▶ [Supplied data]:
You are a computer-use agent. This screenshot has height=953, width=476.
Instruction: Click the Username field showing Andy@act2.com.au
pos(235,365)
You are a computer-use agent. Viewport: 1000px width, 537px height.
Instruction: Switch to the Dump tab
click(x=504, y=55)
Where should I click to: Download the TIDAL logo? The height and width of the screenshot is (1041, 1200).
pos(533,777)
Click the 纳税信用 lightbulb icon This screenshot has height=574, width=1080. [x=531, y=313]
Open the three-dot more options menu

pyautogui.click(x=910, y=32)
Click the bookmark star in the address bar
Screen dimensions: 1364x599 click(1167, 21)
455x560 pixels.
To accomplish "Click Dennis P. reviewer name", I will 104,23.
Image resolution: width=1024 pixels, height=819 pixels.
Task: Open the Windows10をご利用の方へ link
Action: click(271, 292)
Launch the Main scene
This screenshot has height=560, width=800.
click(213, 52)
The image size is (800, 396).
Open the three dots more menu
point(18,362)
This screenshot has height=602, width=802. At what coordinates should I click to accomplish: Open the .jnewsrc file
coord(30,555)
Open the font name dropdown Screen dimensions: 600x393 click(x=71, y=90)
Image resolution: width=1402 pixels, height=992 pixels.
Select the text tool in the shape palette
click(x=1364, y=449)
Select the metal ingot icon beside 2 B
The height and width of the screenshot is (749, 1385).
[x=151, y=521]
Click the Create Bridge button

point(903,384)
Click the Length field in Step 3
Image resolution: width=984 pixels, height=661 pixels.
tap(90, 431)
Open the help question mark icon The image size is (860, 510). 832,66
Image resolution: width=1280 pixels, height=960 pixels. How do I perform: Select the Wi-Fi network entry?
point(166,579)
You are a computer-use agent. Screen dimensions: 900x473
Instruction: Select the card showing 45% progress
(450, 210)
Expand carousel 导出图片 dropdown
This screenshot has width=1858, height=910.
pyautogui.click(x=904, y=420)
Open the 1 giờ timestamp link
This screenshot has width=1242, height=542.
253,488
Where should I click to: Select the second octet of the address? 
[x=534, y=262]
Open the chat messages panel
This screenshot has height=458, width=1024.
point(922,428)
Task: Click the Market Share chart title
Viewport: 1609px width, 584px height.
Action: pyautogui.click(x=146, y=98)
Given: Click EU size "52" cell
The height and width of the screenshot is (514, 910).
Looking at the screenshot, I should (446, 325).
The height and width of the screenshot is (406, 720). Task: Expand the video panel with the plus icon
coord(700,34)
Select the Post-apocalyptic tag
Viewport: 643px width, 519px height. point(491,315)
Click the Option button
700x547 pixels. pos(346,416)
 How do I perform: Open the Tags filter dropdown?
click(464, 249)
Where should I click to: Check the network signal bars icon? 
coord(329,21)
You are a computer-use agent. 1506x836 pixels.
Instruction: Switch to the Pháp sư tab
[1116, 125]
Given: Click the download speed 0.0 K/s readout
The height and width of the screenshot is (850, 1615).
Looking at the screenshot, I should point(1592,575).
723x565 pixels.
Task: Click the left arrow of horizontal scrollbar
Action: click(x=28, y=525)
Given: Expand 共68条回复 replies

▶ [Description of the task]:
Locate the word "Given" in the records above, and return each line that has it.

▶ [Response]:
Given: Click EU size "52" cell
Given: Click the download speed 0.0 K/s readout
Given: Expand 共68条回复 replies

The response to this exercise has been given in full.